Taxes

Could Donald Trump’s Dock Battle With Mar-A-Lago Neighbors Cost Him Millions In New York Taxes?

Revelations about President Trump’s Mar-a-Lago residence may cost him millions in state income tax if the New York Department of Revenue takes them seriously.

Washington Post Story

A story in the Washington Post by Manuel Roig-Franzia maintains that the President’s claim of Mar-a-Lago as his permanent residence violates agreements that he made when he converted Mar-a-Lago from a private residence to a club.

The digging on this was the work of disgruntled neighbors who are upset about the President’s plan to put in a boat dock.

Under the agreement, President Trump is only allowed to live at Mar-a-Lago for three non-consecutive seven day periods. Mr. Roig-Franzia interviewed attorney Glenn Zeitz who indicated that the agreement was “a substantial and serious potential legal impediment” to the President using Mar-a-Lago as his voting address.

Florida is a swing state and as we recall 2000, it can be close, but it is probably not going to come down to two votes – assuming for the sake of argument that the First Lady will vote for her husband. So the political implications are immaterial.

The state income tax effect could be enormous.

President Donald Trump – Florida Man

I actually kind of predicted President Trump’s change of domicile in 2017 when he was complaining about the Tax Cuts and Jobs Act hurting him. I didn’t consider that speculation Forbes worthy, but I did cover the actual move on this platform in 2019. What was on my mind in 2017 was the deduction for state income taxes, which I assumed for the President would be, as we say, a number.

One of my sources who runs a family office for someone with a real estate empire bordering on Trumpian proportions recently speculated that the President’s change was motivated by the nasty state income tax implications of Code Section 461(l). That is the section whose effect was retroactively delayed in the CARES act to the delight of a few and the anger of many.

Residence And Domicile

It is possible to be taxed as a resident of more than one state. There is a concept called statutory resident that involves counting days. On the other hand you will be taxed by your state of domicile even if you don’t spend any days at all there.

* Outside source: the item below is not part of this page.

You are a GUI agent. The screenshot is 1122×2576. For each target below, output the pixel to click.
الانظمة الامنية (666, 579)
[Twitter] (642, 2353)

Domicile is a concept that borders on the mystical and probably is obsolete for many wealthy people, but it persists. You always have a domicile. And if you abandon your domicile, swearing that you will never return, it remains your domicile until you establish a new one.

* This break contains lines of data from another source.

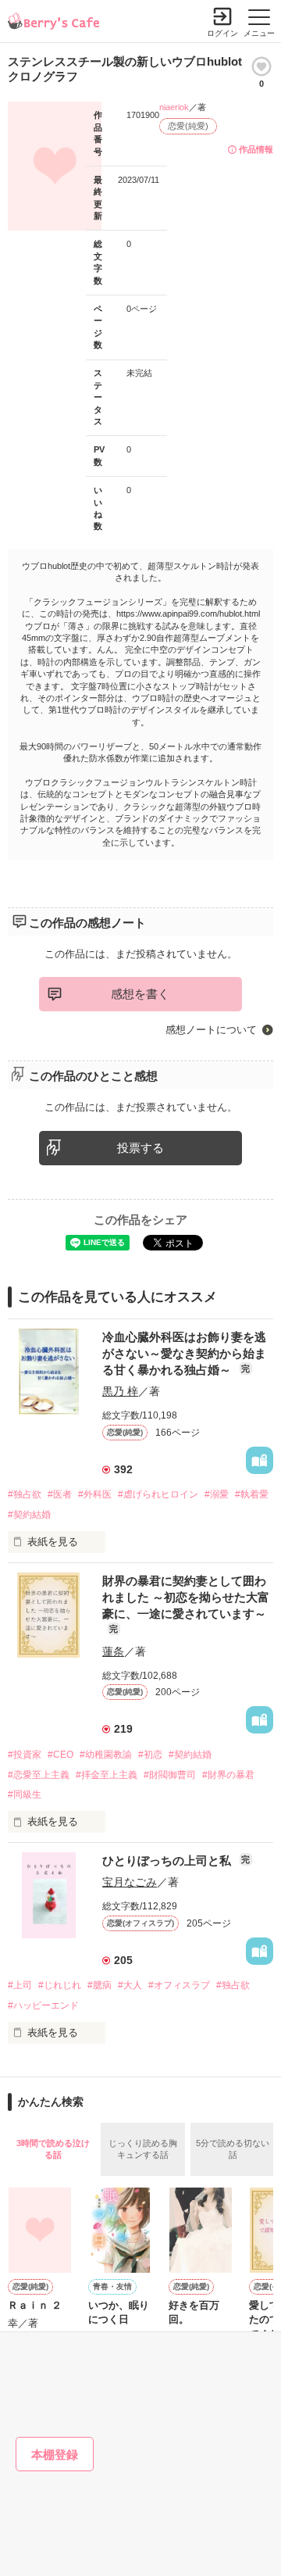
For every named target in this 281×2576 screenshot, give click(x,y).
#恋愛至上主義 (38, 1774)
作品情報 (256, 149)
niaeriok (174, 107)
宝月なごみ (129, 1882)
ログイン (222, 33)
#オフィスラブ (179, 1985)
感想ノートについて (211, 1030)
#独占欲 (24, 1494)
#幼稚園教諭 (106, 1754)
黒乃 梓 (120, 1391)
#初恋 (150, 1754)
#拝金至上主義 (106, 1774)
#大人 (130, 1985)
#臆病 (99, 1985)
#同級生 (24, 1794)
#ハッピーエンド (43, 2005)
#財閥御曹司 (170, 1774)
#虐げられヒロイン (158, 1494)
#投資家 (24, 1754)
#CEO (60, 1754)
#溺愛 (217, 1494)
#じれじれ (59, 1985)
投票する (140, 1147)
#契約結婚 (29, 1514)
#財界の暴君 (228, 1774)
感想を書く (140, 993)
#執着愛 (252, 1494)
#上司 (20, 1985)
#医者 (60, 1494)
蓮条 (113, 1651)
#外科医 (95, 1494)
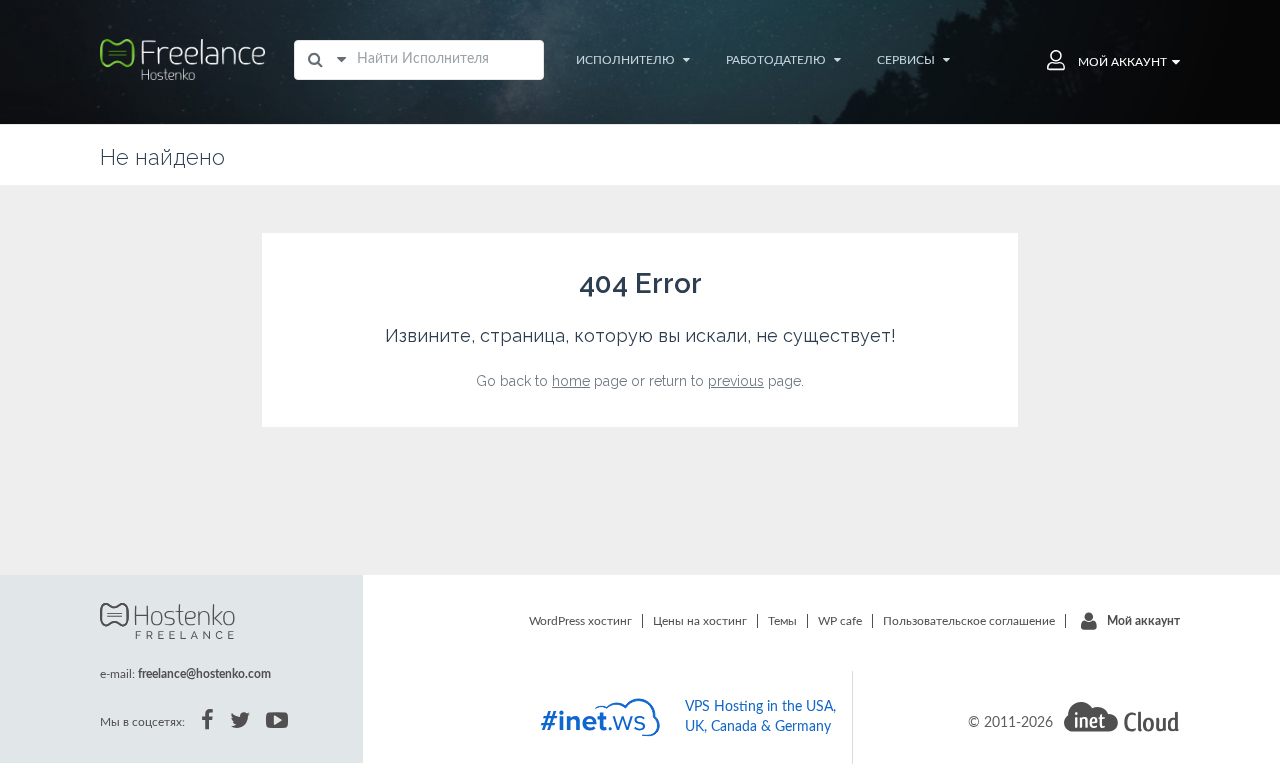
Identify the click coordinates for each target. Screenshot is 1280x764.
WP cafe (840, 621)
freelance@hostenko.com (204, 674)
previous (736, 381)
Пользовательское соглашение (969, 621)
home (571, 381)
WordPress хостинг (580, 621)
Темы (782, 621)
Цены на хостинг (700, 621)
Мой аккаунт (1143, 621)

And if you abandon a domicile in a high tax state, like New York, to establish one in a no-tax state like Florida, you need to be prepared to defend the change – both the abandonment of the old domicile and the establishment of a new one.

Fighting Domicile

Domicile audits can be intense and they can turn on the oddest things. There was one fellow who won based on where his dog was. A woman lost in part because of glowing statements about her by the Borough President of Brooklyn.

The Washington Post has handed the New York revenuers a fairly straight-forward attack on the President’s change. The President is implicitly taking the position that Mar-a-Lago is his new “permanent place of abode”. But from the New York Department of Revenue website, we have this:

In general, a permanent place of abode is a residence (a building or structure where a person can live) that:

  • you permanently maintain, whether you own it or not; and
  • is suitable for year-round use.

It could turn on the meaning of “suitable” i.e. whether the agreement rules out year-round use.

Another State Income Tax Issue Coming Up?

President Trump’s going from consummate New Yorker to Florida Man did not relieve him of the obligation to pay New York income taxes. As a non-resident he has to pay on his New York source income. That has me wondering about a recent tweet he made.

Why the concern about states taxing capital gains? Other than the general Republican belief that tax cuts are a kind of universal solution to every problem. Is the President thinking about making his severance with New York complete by selling his iconic properties and resenting the whopping tax bill on the gains regardless of his domicile status?